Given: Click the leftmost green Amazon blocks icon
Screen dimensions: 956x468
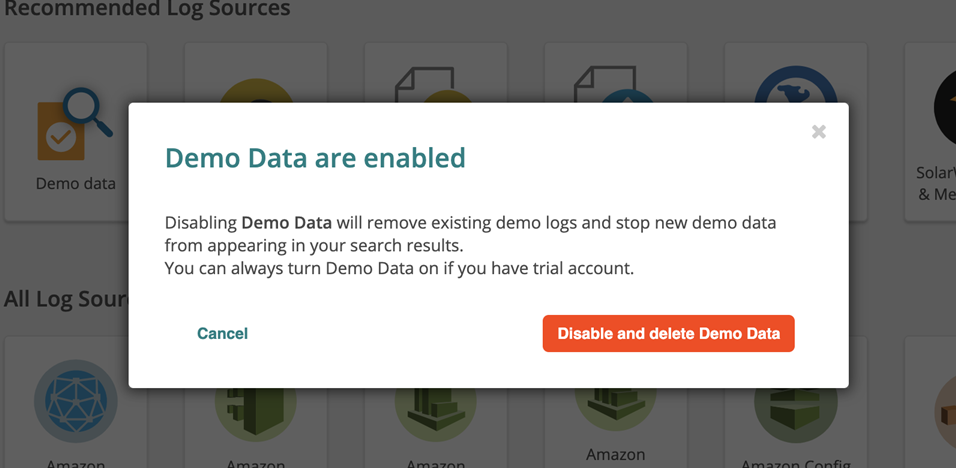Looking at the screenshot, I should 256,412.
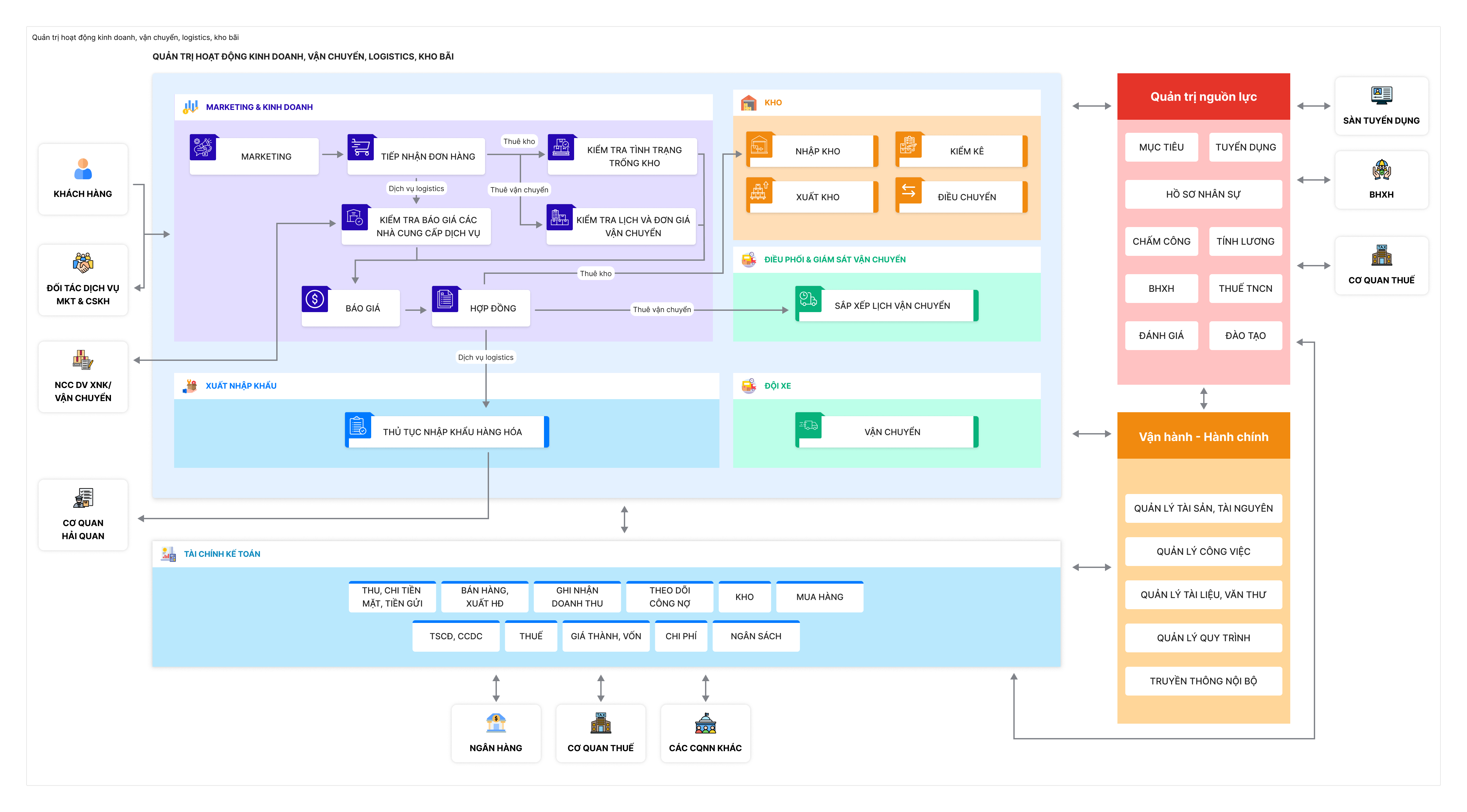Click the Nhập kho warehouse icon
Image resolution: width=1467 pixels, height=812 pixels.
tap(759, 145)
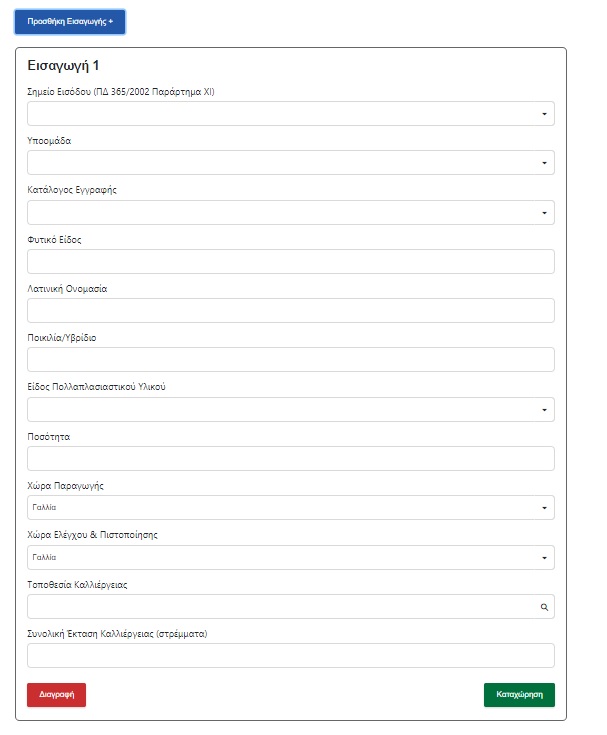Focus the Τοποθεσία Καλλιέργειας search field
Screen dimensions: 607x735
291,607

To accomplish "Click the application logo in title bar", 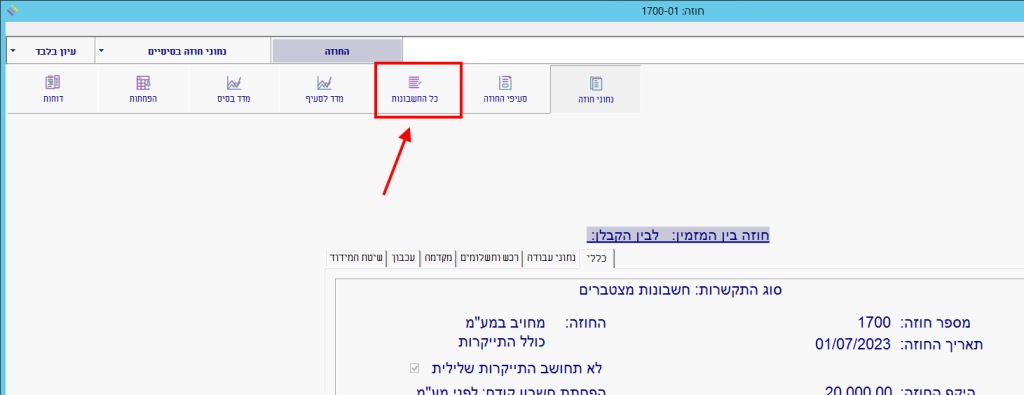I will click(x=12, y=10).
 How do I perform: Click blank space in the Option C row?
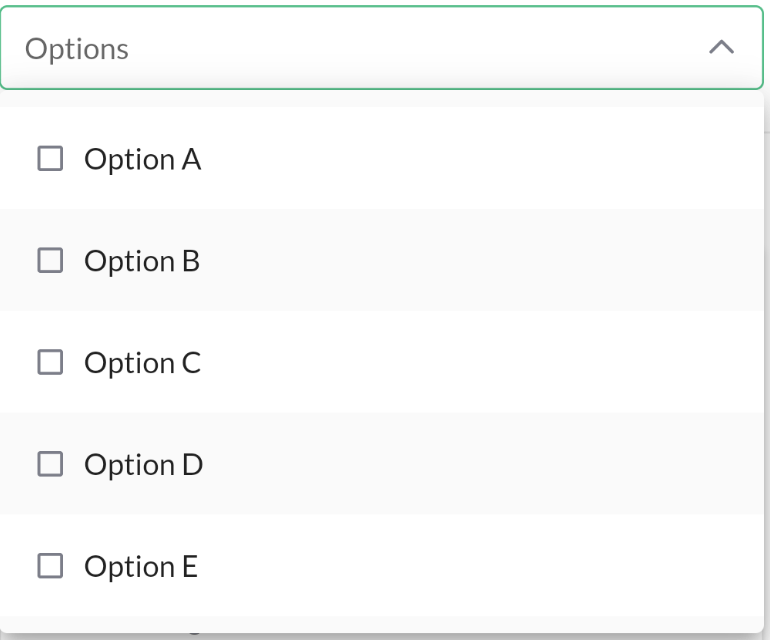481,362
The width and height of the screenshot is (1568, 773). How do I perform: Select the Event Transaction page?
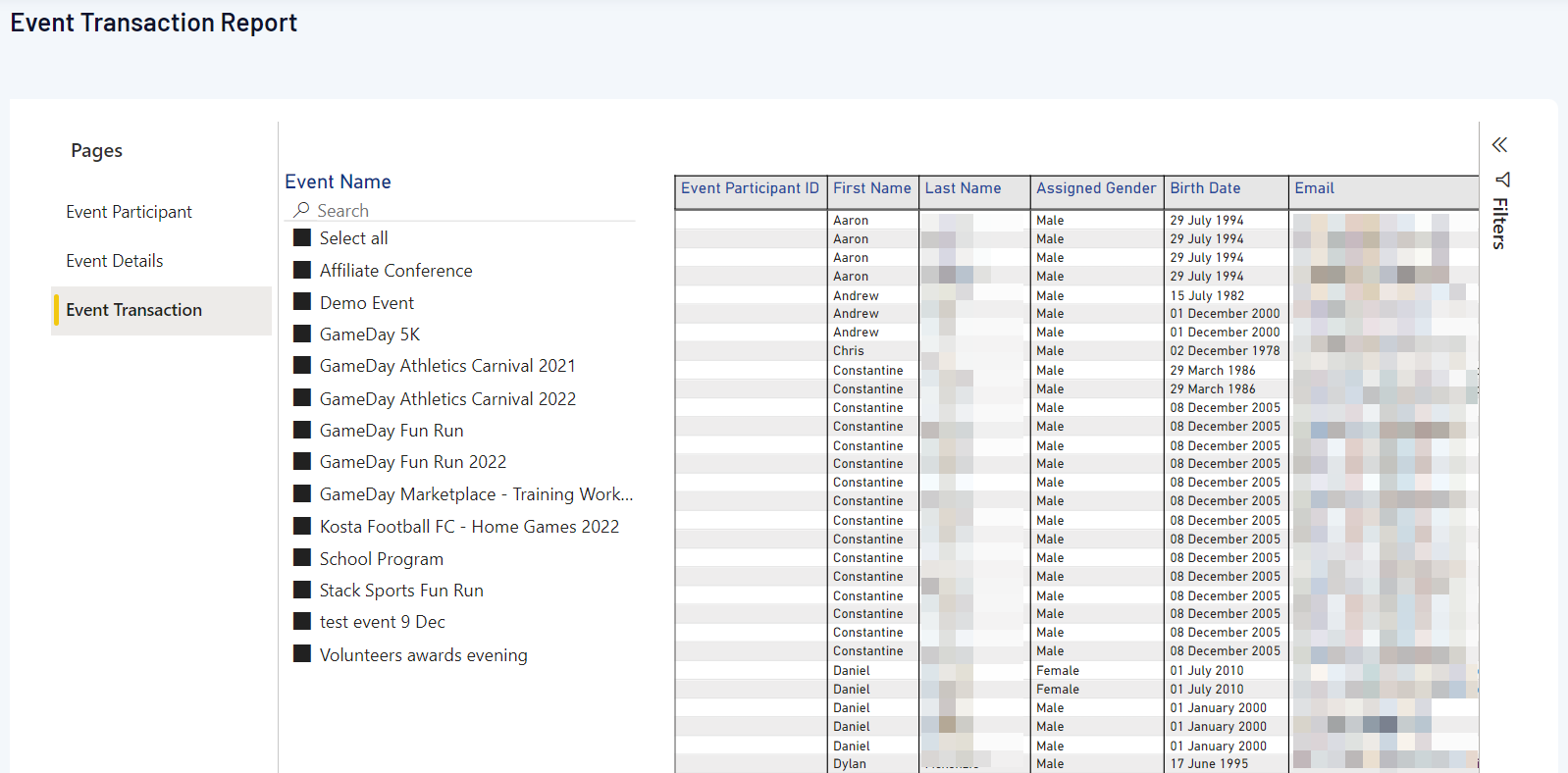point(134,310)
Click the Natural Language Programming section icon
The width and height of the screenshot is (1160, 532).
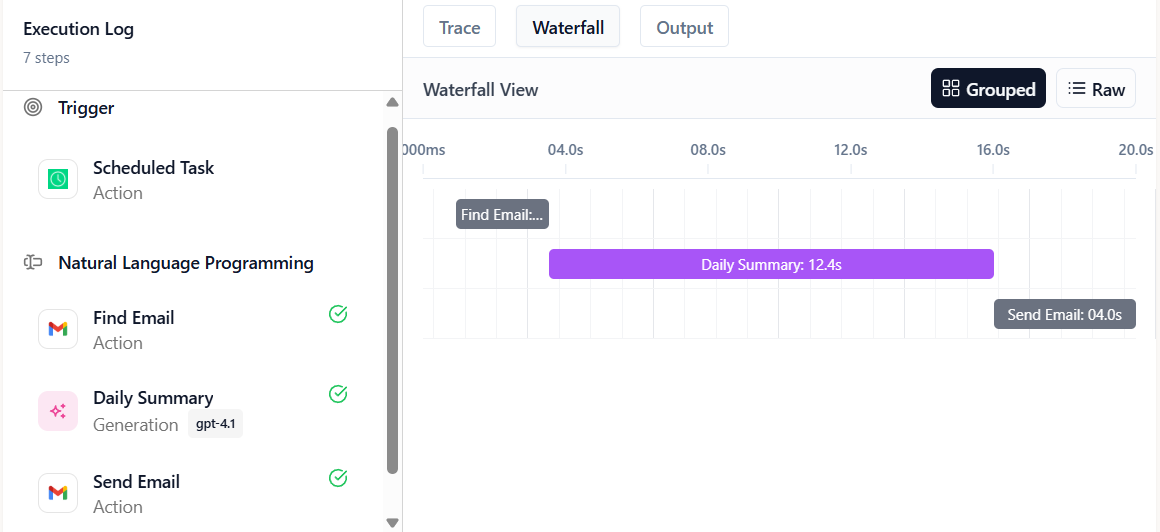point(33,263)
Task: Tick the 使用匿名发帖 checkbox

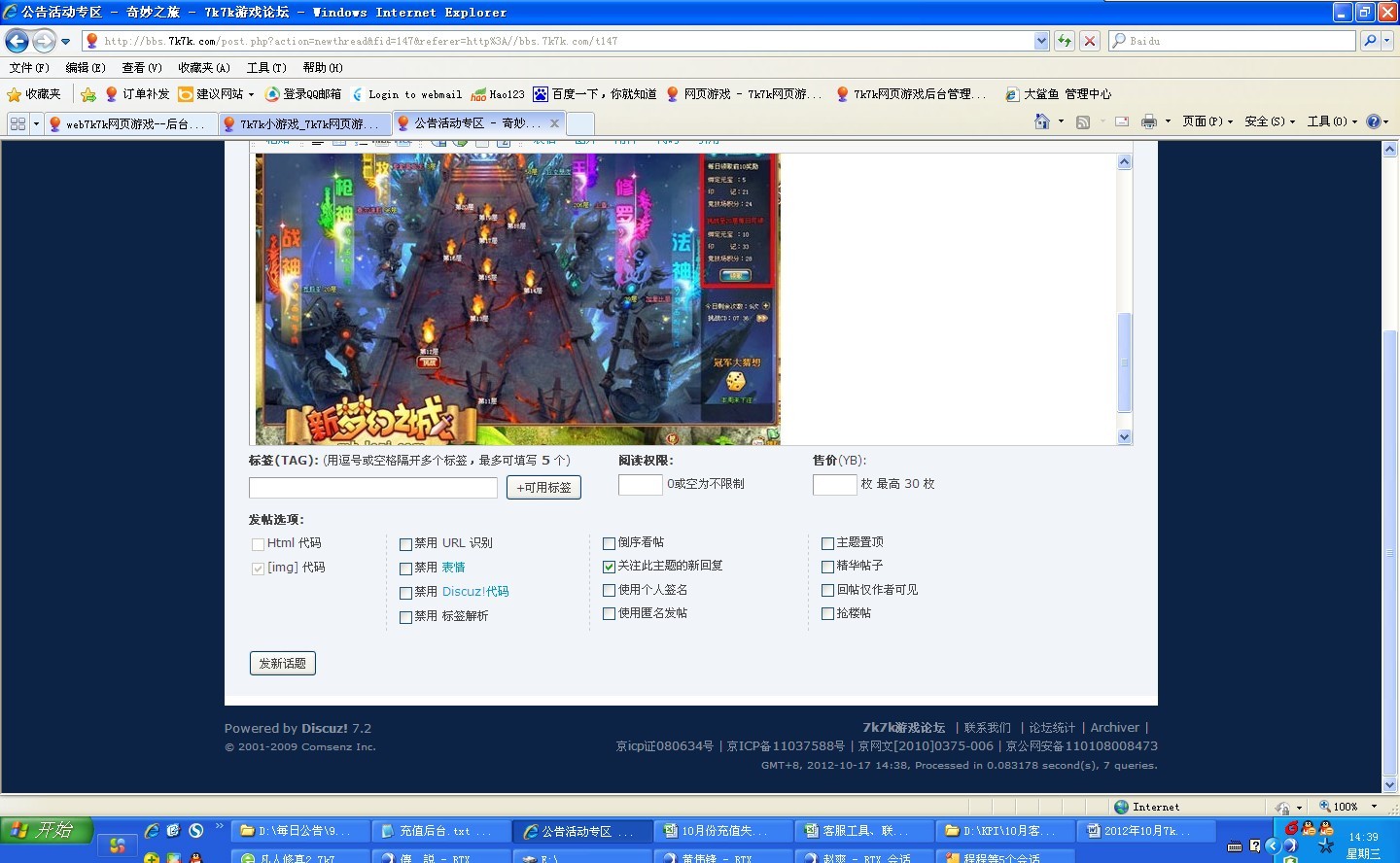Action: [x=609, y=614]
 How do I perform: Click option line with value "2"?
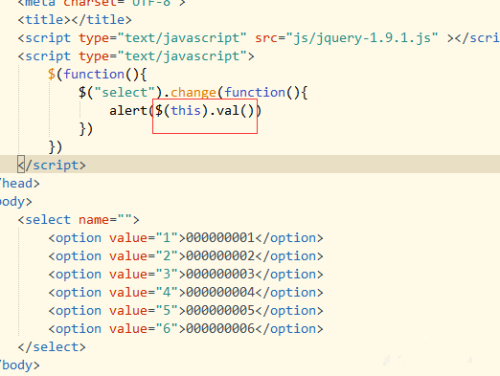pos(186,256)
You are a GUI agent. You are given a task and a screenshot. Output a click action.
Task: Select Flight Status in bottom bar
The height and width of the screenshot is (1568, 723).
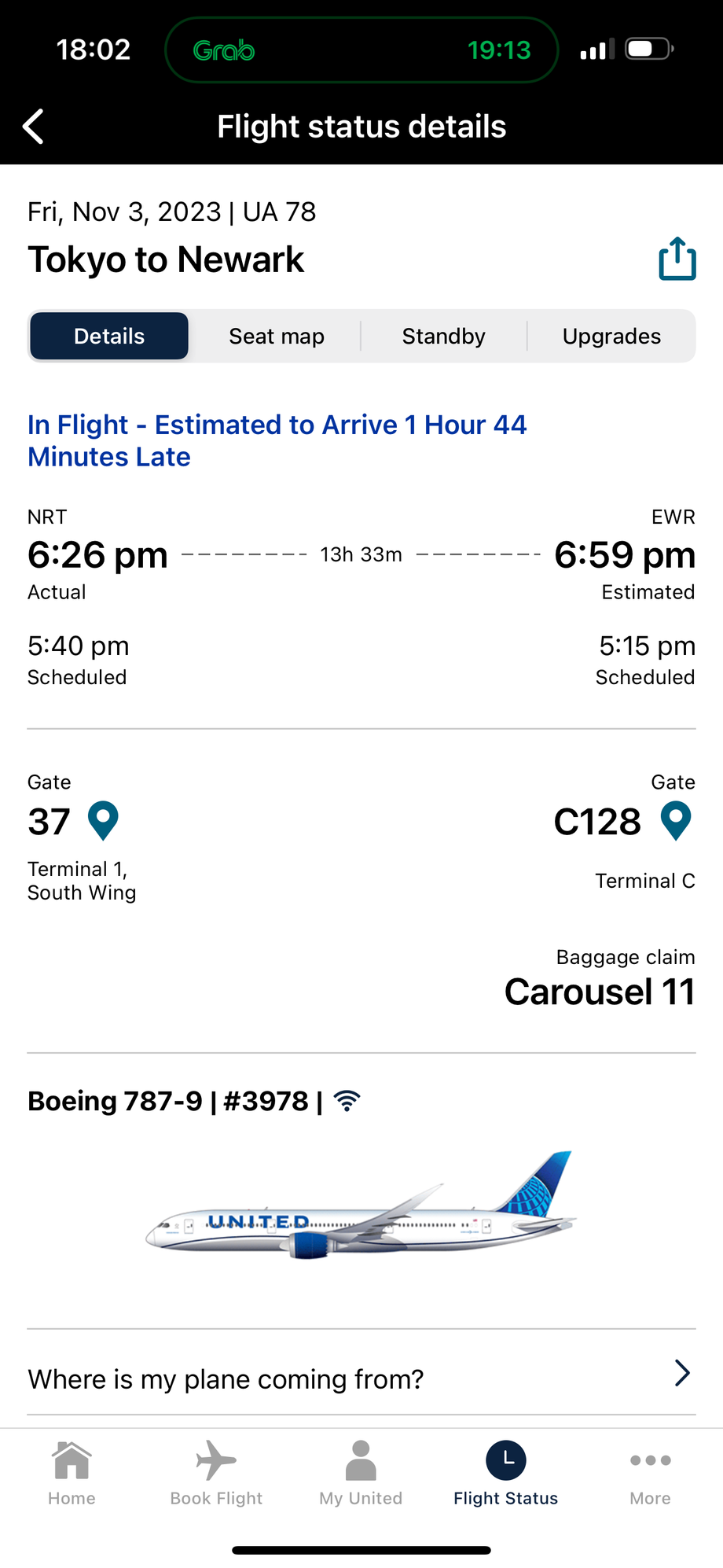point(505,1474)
------
[What the exercise asks]: Please print the rows above word for word, beginning at the line that contains "Task: Tick the 使用匿名发帖 checkbox" and stopping after the final row. Leave the pictures out of your answer.

[Solution]:
Task: Tick the 使用匿名发帖 checkbox

Action: [x=609, y=614]
 How do I perform: Click option line with value "2"?
pos(186,256)
You are a GUI agent. You are given a task and a screenshot. Output a click action.
Task: Select Flight Status in bottom bar
The height and width of the screenshot is (1568, 723).
point(505,1474)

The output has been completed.